Als een directeur-grootaandeelhouder (dga) in zijn arbeidsovereenkomst opneemt dat hij een aan hem ter beschikking gestelde auto niet privé gebruikt, kan de inspecteur stellen dat deze bepaling geen realiteitswaarde heeft en naheffen. De dga kon namelijk zelf het gebruik van de auto bepalen.
In deze zaak ging het om een dga die een auto ter beschikking kreeg gesteld van zijn bv die hij niet privé mocht gebruiken. Dit was ook opgenomen in zijn arbeidsovereenkomst met de bv. Hij verzocht de inspecteur om een verklaring geen privégebruik auto (tool). De inspecteur verstrekte deze waarop de bv geen loonheffingen inhield over de jaren 2012, 2013 en 2014. De dga hield geen rittenregistratie (tool) bij. Na controle legde de inspecteur echter naheffingsaanslagen met 25% boete op. Volgens hem had het verbod op privégebruik in de arbeidsovereenkomst geen realiteitswaarde omdat de man als dga verbonden was aan de bv. De dga gaf daarop aan dat de auto door hem en andere werknemers van de bv alleen voor dienstritten was gebruikt en dat de auto na gebruik op het terrein van de bv werd geparkeerd en na sluitingstijd achter een afsluitbaar hek stond. De feitelijke beschikkingsmacht over de auto (tool) lag volgens hem bij de bv.

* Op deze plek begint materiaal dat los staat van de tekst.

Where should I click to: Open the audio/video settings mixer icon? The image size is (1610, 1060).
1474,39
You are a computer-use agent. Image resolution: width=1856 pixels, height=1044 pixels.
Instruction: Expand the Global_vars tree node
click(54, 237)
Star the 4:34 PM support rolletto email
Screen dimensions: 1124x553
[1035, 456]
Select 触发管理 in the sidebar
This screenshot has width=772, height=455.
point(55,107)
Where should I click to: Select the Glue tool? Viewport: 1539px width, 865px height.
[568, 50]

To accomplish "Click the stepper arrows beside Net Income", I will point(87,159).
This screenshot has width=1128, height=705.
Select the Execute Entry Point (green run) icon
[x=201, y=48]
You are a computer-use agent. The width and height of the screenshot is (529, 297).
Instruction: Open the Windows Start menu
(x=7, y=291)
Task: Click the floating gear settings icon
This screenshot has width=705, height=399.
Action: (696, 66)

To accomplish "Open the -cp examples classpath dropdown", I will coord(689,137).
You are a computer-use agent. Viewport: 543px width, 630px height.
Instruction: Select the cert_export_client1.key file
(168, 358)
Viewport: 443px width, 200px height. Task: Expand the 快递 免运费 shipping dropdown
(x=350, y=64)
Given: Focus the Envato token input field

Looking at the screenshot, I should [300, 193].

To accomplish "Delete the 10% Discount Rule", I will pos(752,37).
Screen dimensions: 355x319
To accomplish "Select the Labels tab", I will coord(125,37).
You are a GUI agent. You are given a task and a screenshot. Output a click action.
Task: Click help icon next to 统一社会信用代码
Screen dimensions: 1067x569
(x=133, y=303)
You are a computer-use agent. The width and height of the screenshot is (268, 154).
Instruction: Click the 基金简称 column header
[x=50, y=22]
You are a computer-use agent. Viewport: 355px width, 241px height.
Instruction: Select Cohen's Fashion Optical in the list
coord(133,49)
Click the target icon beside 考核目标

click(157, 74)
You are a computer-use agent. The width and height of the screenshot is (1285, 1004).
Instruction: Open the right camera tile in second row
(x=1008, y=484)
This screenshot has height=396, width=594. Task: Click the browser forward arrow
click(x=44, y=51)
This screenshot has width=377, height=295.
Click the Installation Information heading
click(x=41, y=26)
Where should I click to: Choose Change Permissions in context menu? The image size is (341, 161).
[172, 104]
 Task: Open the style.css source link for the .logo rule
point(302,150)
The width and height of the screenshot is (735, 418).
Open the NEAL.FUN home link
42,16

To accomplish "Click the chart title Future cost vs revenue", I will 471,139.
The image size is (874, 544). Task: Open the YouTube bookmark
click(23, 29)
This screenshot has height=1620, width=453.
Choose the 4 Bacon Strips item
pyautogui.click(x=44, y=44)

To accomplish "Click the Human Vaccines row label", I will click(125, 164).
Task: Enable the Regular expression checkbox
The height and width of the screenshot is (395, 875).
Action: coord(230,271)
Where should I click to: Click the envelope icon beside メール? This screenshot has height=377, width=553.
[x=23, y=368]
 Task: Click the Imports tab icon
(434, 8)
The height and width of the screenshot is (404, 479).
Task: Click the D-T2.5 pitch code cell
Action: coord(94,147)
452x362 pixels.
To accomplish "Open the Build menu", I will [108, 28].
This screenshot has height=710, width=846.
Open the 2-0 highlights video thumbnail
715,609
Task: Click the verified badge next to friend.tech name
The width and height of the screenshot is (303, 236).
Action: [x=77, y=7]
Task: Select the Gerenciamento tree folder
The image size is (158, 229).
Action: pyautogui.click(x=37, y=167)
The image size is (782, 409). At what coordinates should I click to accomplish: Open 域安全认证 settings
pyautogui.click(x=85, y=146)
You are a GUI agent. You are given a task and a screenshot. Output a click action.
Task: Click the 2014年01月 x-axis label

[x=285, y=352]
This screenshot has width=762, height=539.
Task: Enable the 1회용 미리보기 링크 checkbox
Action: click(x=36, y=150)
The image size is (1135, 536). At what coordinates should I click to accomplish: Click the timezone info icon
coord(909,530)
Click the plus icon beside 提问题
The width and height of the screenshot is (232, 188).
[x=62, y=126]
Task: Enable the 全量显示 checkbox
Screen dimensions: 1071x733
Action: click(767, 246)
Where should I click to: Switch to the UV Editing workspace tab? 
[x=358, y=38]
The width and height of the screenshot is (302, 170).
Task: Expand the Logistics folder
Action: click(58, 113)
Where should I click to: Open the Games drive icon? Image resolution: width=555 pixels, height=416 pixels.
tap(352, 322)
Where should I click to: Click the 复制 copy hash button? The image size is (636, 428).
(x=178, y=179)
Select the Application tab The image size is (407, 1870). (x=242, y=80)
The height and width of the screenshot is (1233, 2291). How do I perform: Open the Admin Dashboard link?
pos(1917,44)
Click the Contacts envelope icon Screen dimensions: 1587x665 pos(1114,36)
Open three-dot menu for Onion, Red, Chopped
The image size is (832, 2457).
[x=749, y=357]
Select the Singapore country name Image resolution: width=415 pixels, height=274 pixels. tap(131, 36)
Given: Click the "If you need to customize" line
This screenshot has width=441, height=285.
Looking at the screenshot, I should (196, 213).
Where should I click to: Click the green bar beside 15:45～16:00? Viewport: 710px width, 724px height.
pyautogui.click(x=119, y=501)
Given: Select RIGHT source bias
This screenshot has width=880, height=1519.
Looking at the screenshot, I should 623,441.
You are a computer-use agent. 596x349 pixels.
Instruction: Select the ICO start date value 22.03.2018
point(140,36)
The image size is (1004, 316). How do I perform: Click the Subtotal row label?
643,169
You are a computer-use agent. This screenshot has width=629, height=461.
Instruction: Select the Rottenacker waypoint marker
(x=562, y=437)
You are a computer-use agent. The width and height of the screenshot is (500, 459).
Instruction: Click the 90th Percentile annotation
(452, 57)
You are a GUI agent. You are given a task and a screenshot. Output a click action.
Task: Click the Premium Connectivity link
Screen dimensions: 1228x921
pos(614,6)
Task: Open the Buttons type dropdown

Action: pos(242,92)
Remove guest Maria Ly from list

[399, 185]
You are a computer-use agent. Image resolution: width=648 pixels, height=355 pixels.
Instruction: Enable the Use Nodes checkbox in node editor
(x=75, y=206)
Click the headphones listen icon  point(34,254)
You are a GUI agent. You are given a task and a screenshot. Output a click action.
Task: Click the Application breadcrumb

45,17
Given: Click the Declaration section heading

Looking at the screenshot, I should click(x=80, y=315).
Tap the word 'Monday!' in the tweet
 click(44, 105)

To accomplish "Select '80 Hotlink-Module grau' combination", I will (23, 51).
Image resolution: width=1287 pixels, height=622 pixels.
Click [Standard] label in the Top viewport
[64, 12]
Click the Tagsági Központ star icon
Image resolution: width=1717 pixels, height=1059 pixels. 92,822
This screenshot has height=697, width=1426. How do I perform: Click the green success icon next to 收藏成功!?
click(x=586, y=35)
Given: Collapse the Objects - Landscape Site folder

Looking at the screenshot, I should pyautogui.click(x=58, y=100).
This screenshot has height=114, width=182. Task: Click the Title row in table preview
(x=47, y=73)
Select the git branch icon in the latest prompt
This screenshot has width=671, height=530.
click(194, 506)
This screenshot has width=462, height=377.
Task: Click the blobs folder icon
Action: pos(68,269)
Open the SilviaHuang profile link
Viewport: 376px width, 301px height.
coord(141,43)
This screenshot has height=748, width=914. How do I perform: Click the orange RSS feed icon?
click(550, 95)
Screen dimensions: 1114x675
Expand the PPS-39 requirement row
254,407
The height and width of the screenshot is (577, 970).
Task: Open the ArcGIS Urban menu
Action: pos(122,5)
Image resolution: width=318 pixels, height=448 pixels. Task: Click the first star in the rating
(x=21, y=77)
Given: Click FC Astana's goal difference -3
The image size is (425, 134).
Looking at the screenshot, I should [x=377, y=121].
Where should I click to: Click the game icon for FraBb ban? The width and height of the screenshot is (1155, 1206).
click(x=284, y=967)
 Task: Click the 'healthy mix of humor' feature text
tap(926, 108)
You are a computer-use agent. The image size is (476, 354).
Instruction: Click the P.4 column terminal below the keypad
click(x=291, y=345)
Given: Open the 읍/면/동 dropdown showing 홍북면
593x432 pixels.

Het hof vond dat er geen sprake was van een situatie waarin een werknemer de auto alleen mocht rijden voor bepaalde opdrachten van zijn werkgever om personen of goederen te vervoeren. De dga kon als enig bestuurder van de bv zelf bepalen of en op welke wijze hij van de auto gebruikmaakte. Het feit dat in de arbeidsovereenkomst een verbod was opgenomen voor privégebruik, maakte dat niet anders omdat het verbod niet van belang was voor de vraag of sprake was van terbeschikkingstelling. Het feit dat andere werknemers ook gebruik konden maken van de auto deed daar ook niet aan af omdat zij dit alleen mochten na overleg met de dga. Het beroep werd dus ongegrond verklaard.